• Письменное задание
Преобразуйте в JSON-список строк фрагмент от строки, содержащей «Select the pencil edit icon in the header», до строки, содержащей «Action: click(x=376, y=106)», включая обе. Каждая строка фрагмента должна стать отдельной строкой списка; пустые строки и изображения в ответ не включайте.

• Данные

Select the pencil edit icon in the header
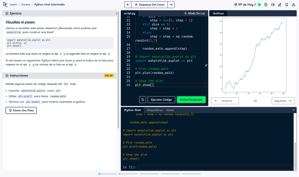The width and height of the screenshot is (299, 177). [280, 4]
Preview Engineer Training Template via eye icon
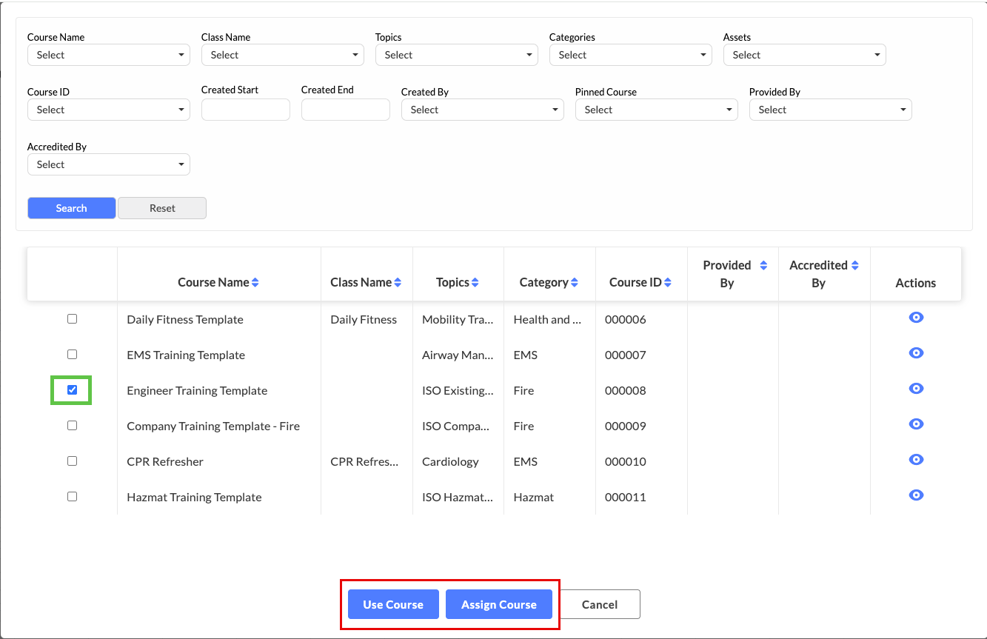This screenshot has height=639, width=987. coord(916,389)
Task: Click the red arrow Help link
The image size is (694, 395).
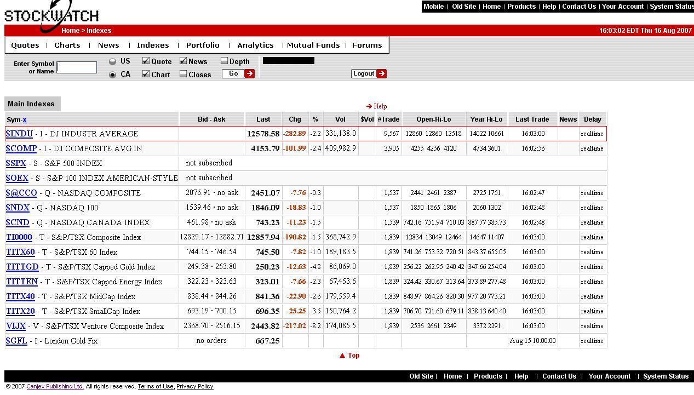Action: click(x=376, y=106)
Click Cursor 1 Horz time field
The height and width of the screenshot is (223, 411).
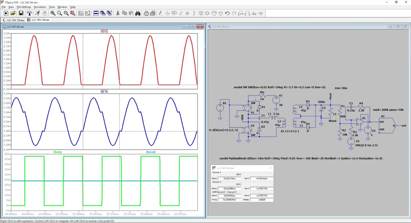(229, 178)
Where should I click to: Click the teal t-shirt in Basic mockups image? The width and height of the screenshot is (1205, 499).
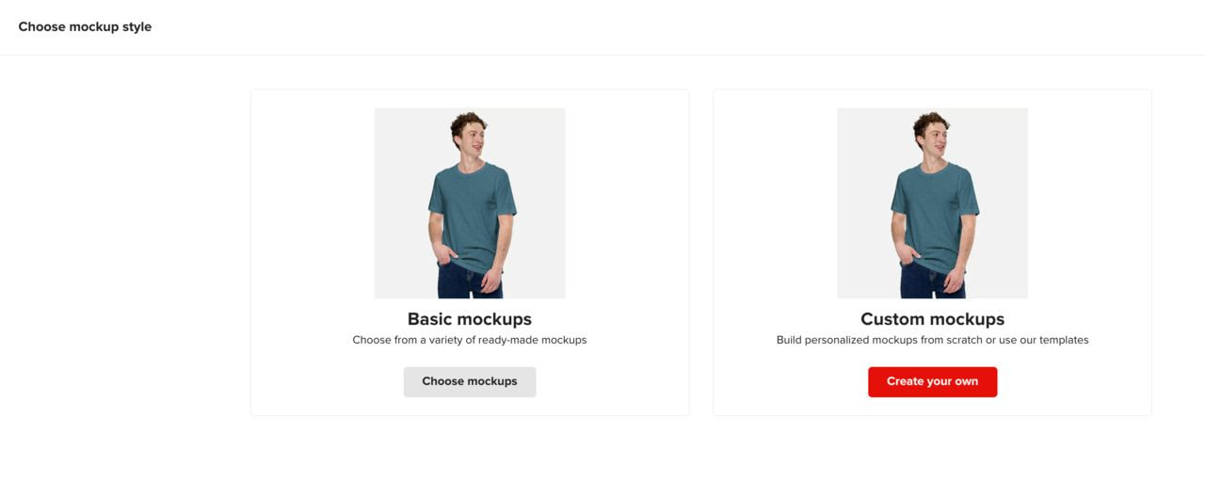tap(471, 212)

---

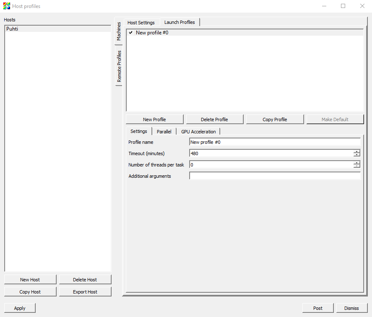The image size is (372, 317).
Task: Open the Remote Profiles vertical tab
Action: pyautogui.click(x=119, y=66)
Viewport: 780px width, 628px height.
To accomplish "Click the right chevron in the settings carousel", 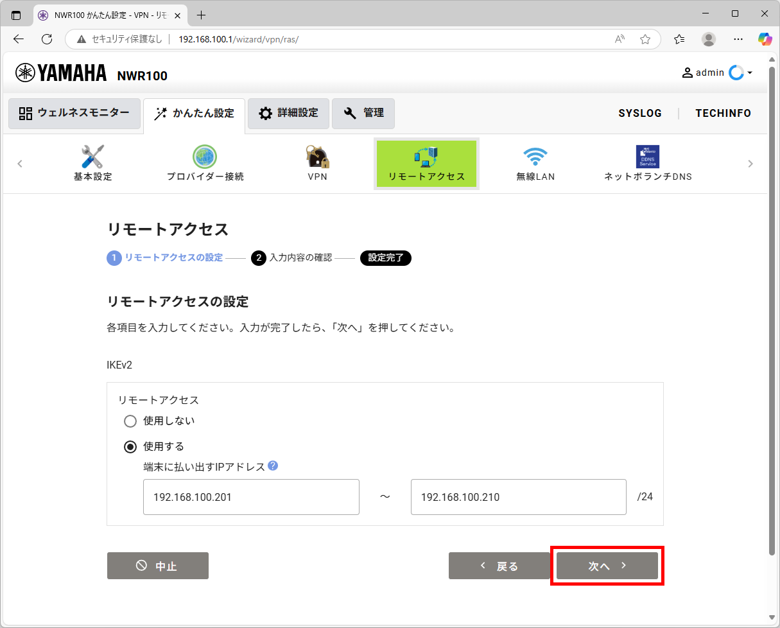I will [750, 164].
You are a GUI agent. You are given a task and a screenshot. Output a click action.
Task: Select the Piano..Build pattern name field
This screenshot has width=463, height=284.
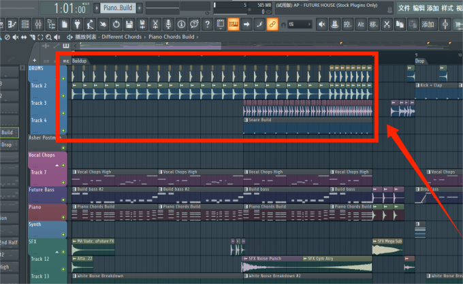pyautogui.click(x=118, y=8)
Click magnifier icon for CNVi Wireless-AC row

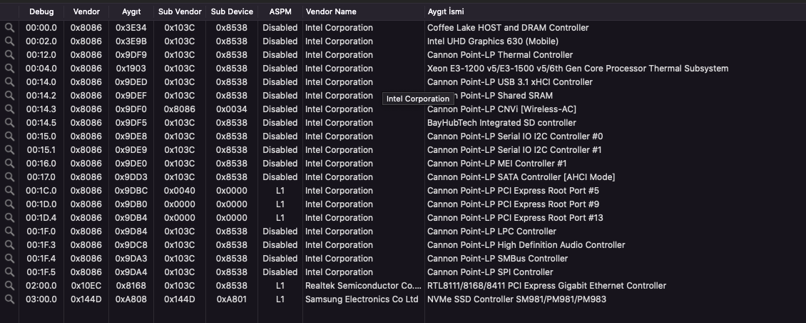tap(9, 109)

---

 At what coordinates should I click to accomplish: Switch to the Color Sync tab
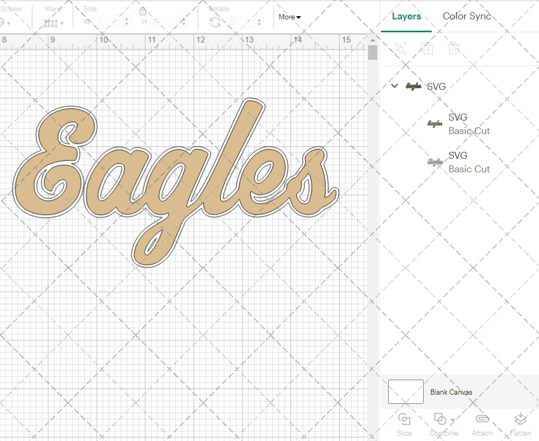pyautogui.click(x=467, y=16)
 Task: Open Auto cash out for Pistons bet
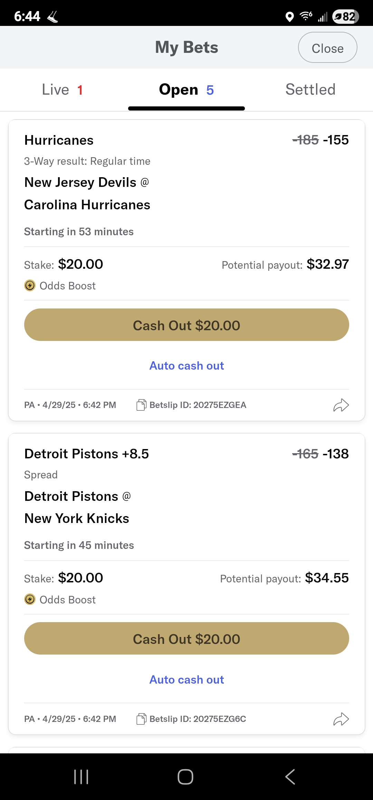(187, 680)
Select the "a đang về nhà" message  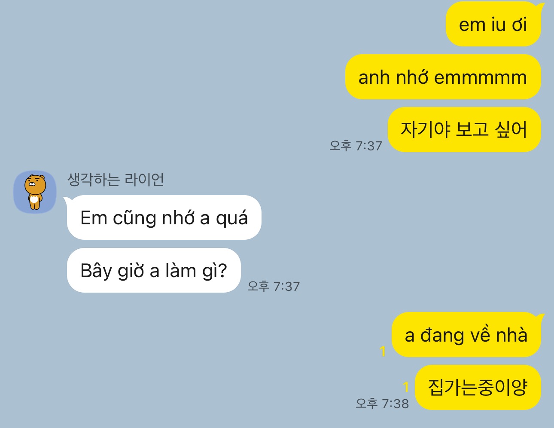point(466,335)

• Ответ к задаче
[
  "Select the pencil edit icon in the header",
  "The width and height of the screenshot is (299, 177). [280, 4]",
  "Preview Engineer Training Template via eye icon",
  "This screenshot has height=639, width=987. coord(916,389)",
  "Task: Click the red arrow Help link",
  "The image size is (694, 395).",
  "Action: click(x=376, y=106)"
]